Li Qian esperou um pouco no terraço até Wang Jinglu chegar.
"Que boa notícia você tem para mim?", ela perguntou assim que chegou, visivelmente animada.
Li Qian foi direto ao ponto: "Hoje à tarde vendi cinco músicas, minhas próprias composições, para uma cantora!"
Wang Jinglu parou por um instante, depois abriu um sorriso radiante. "Sério? Você vendeu músicas?"
Li Qian confirmou com a cabeça.
Agora, Wang Jinglu ficou mesmo feliz: "Você já consegue vender músicas? Eu pensei que só soubesse cantar as dos outros! Ei, ei, por quanto você vendeu?"
Li Qian sorriu: "O suficiente para te levar para comer macarrão de arroz muitas vezes!"
Wang Jinglu riu, mas não desistiu: "Fala logo, quanto você ganhou?"
Li Qian mostrou quatro dedos e, sem esperar que ela adivinhasse, disse: "Quarenta mil."
"Uau!"
Desta vez, Wang Jinglu ficou realmente boquiaberta.
Empolgada, cerrou os punhos e os balançou na frente do corpo: "Quarenta mil... Céus! Ah, ah, ah, não pode ser! Você me ultrapassou! Eu achava que estava muito à sua frente!"
Enquanto falava, andava de um lado para o outro ao redor de Li Qian...
E continuou a falar, falar, falar...
"Você sabia? Ouvi minha irmã dizer que o grupo dela, para lucrar com a venda do álbum, depois de todos os custos com músicas, arranjos, produção e gravação, só começaria a ter lucro após vender trezentos mil cópias, e aí poderiam receber bônus. Lembro que, da última vez que minha irmã veio para casa, disse à minha mãe que, até aquele momento, só tinha recebido cerca de dois mil!"

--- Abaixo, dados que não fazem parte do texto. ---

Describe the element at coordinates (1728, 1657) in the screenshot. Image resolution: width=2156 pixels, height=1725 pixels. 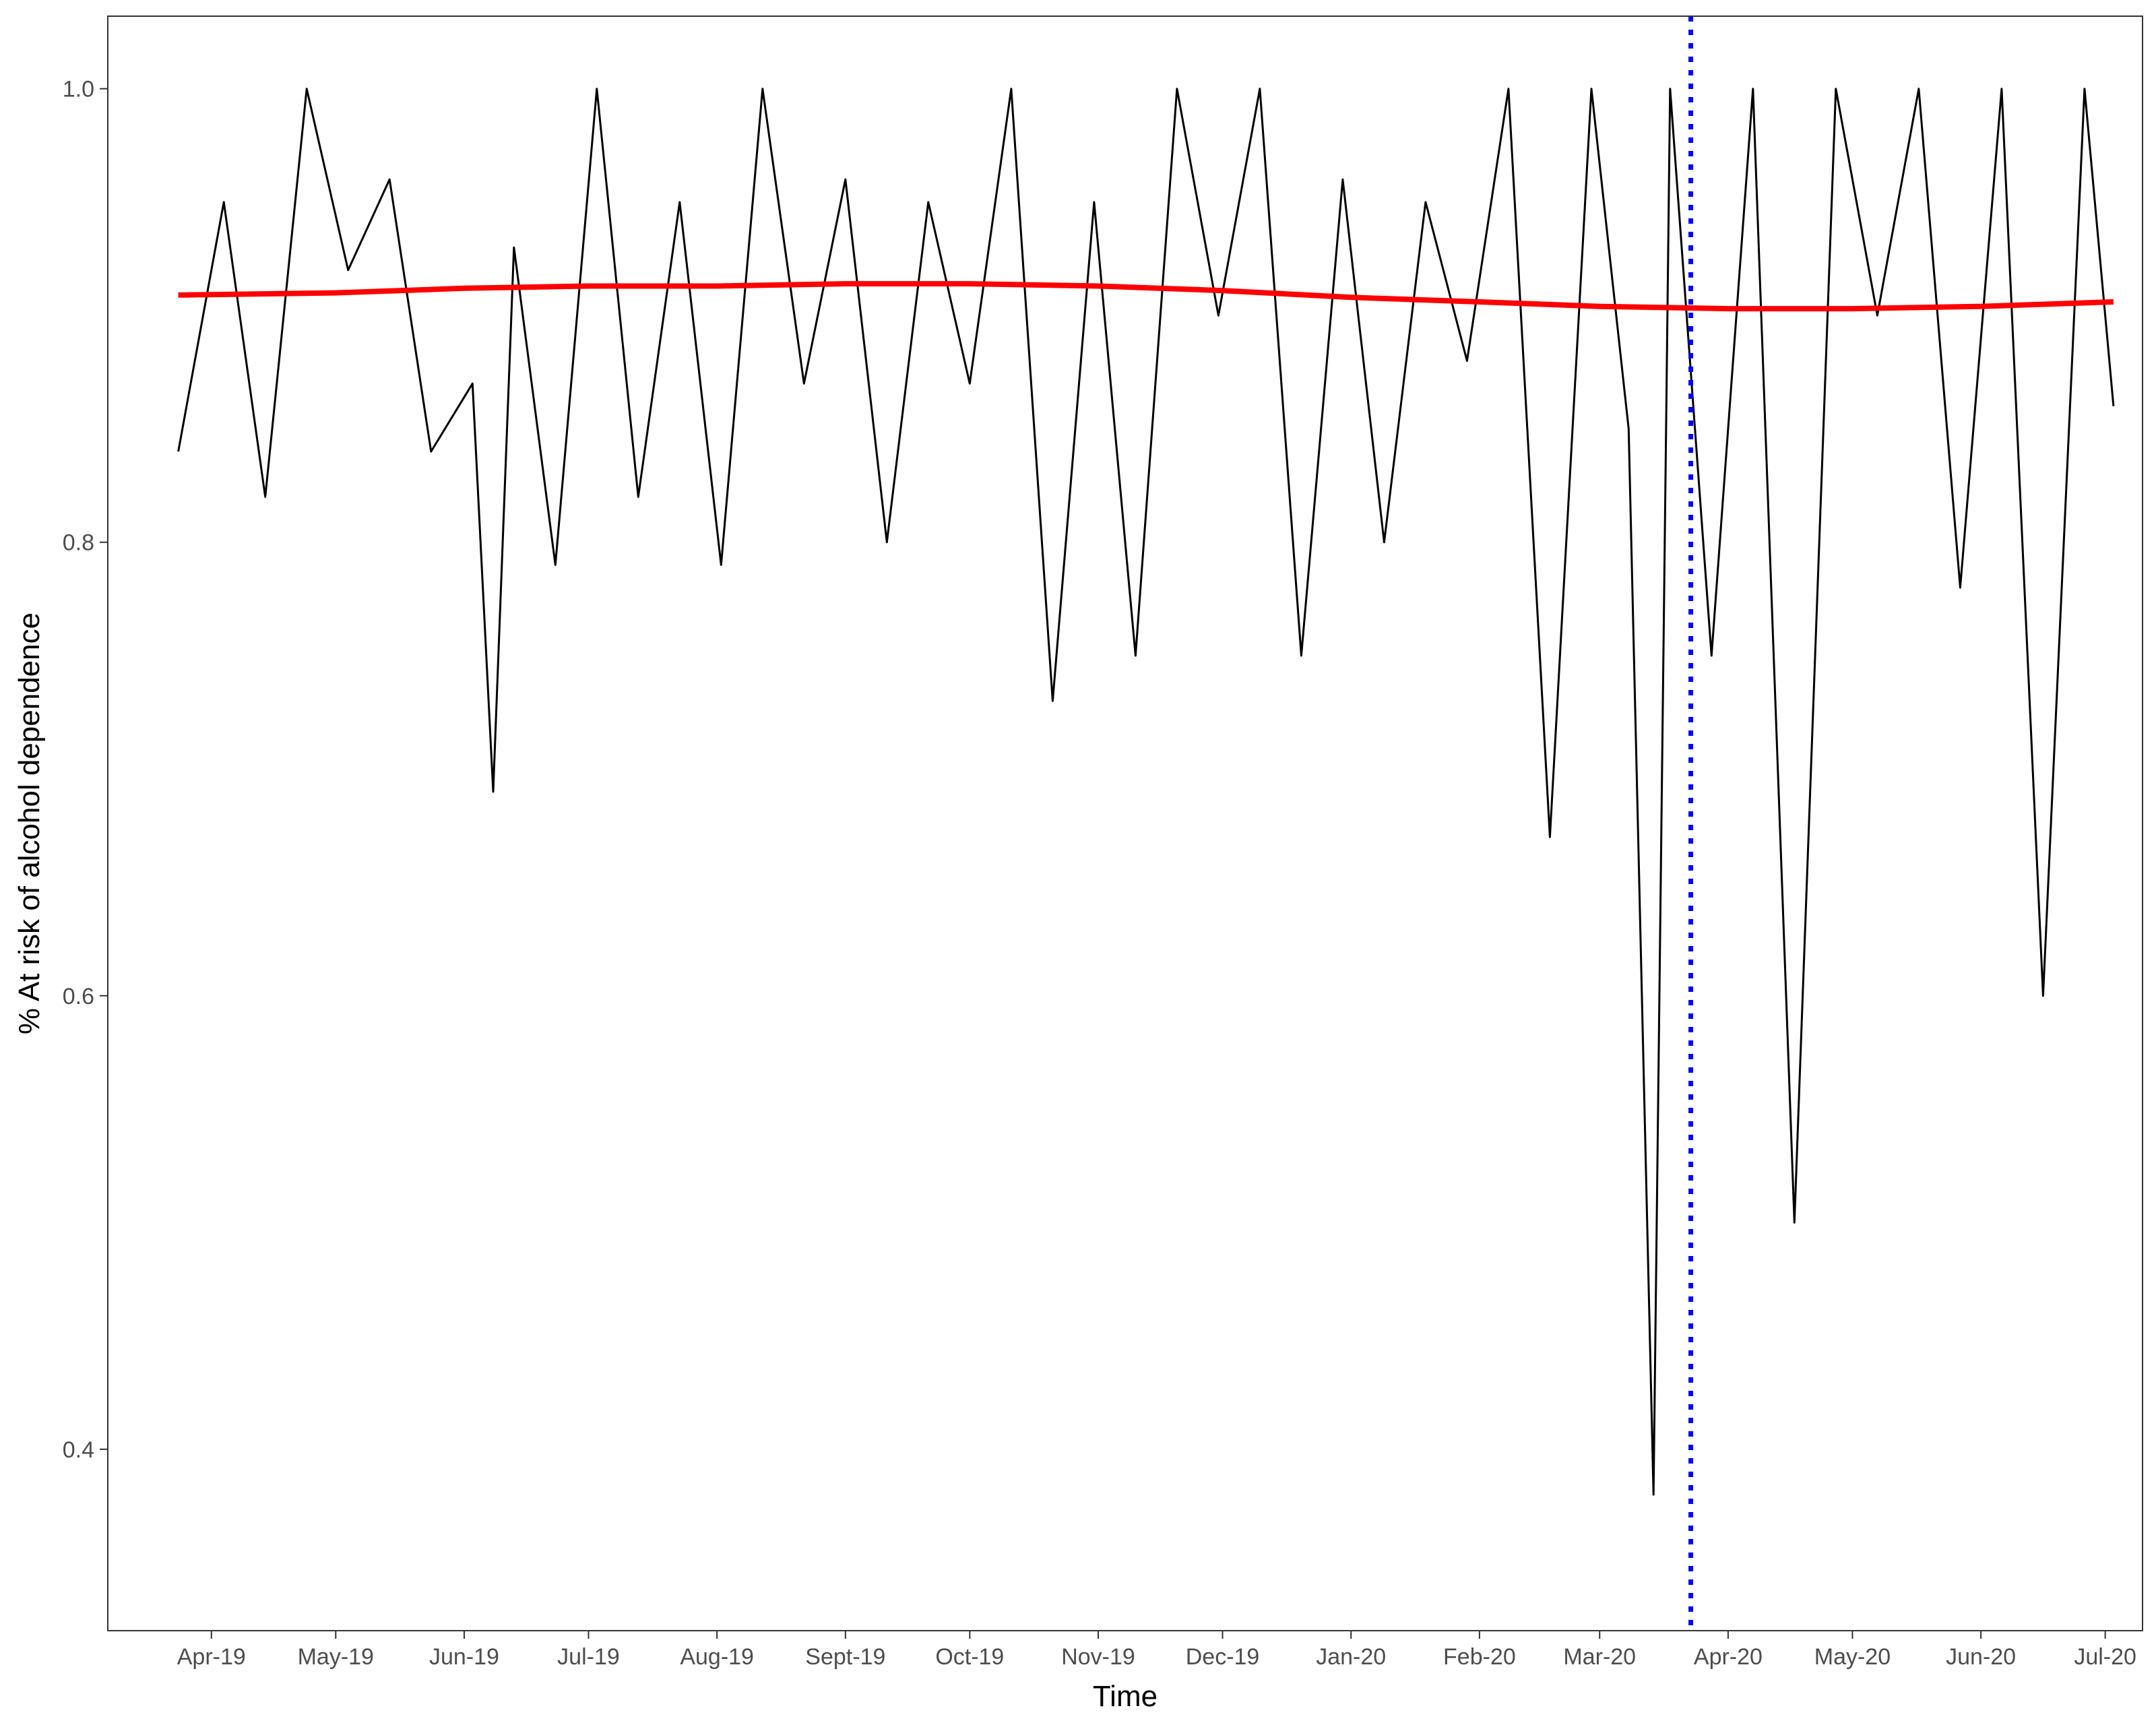
I see `x-tick-label: Apr-20` at that location.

"Dois mil! Minha irmã e mais quatro do grupo, trabalhando duro, ensaiando, dançando, cantando, e no fim de um ano, só conseguiram juntos dez mil com o álbum!"

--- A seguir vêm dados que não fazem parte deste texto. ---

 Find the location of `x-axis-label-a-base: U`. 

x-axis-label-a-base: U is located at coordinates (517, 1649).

"Ela disse que a maior renda do grupo vem dos shows, mas mesmo assim, depois do lançamento do álbum, em quatro ou cinco meses fizeram uns sessenta shows, e minha irmã só ficou com uns vinte mil. Mas você, em cinco músicas, ganhou quarenta mil!"
"...."
Li Qian a observava, surpreso.
Já a vira saltitante antes, logo após a última prova em que teve grande avanço nas notas, quando ela lhe mostrara pela primeira vez aquele sorriso sem reservas. Na verdade, mesmo nas lembranças do antigo Li Qian, tirando os anos de infância em que corriam e riam juntos, ela sempre fora discreta, doce e recatada, uma menina exemplar. Li Qian não se recordava de tê-la visto tão animada a ponto de perder o controle — mesmo depois da última prova, ela ficou feliz, mas ainda assim se conteve, nada comparado ao entusiasmo quase desvairado de agora.
Mas... era exatamente assim que uma garota de dezessete anos deveria ser!

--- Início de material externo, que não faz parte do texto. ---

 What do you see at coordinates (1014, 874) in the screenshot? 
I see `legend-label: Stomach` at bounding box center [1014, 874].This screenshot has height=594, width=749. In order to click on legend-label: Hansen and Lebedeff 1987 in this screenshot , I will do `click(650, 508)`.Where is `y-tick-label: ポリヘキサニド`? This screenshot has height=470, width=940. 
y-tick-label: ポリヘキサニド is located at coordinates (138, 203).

Vê-la tão radiante fez Li Qian sentir como se também recuperasse um pouco da juventude.
Juventude... não é questão de ter dezessete anos ou estar no ensino médio; se você não sua as mãos ao sentar ao lado de uma garota, não fica vermelho ao segurar sua mão, não sente o coração disparar de felicidade num encontro... como pode chamar isso de juventude?
Agora, olhando para Wang Jinglu, Li Qian sentiu o aroma da juventude no ar.
"Ei, se eu pagar, quantas tigelas de macarrão de arroz você vai comer?"
"Ah? Humm... duas... não, três! Agora que você tem dinheiro, vou comer o quanto quiser!"
"Porca!"
"Você que é porco!"
"Eu só como uma tigela!"
"Mesmo assim, é porco!"
"...."
Finalmente, passado o surto de alegria, ela foi se acalmando. Mesmo sem luz ou luar ali, Li Qian percebeu, sem querer, que o rostinho dela seguia corado!
"E aí, que músicas você escreveu para valer tanto?"
"Algumas, três estilos diferentes, no total!"
"Depois você tem que cantar para eu ouvir!"
"Claro!"
"Ah, posso contar para minha irmã?... Ei, já que você sabe compor, podia escrever uma música para ela! Capricha, mostra seu melhor trabalho; se ela gostar..."
"Nem pense nisso... sua irmã provavelmente nem vai olhar..."
"Ah..."
Não se sabe no que ela pensou, mas Wang Jinglu ficou de repente em silêncio.
Depois de um tempo, Li Qian se virou para ela; como se sentisse seu olhar, ela também levantou os olhos, tímida, fitando-o.
"Vou compor uma música para você."
"Sério? Que ótimo! Que música? Já está pronta?"
"Você acertou, já está pronta. Depois eu canto para você!"
"Ótimo! Vou gravar, assim posso ouvir sempre, até levar para Beijing!"
"...."
PS: Não digam que atualizo pouco, tá? Tem gente que considera dois mil palavras um capítulo, eu nunca escrevi menos de três mil, às vezes chego a quatro ou cinco mil, não é mesmo?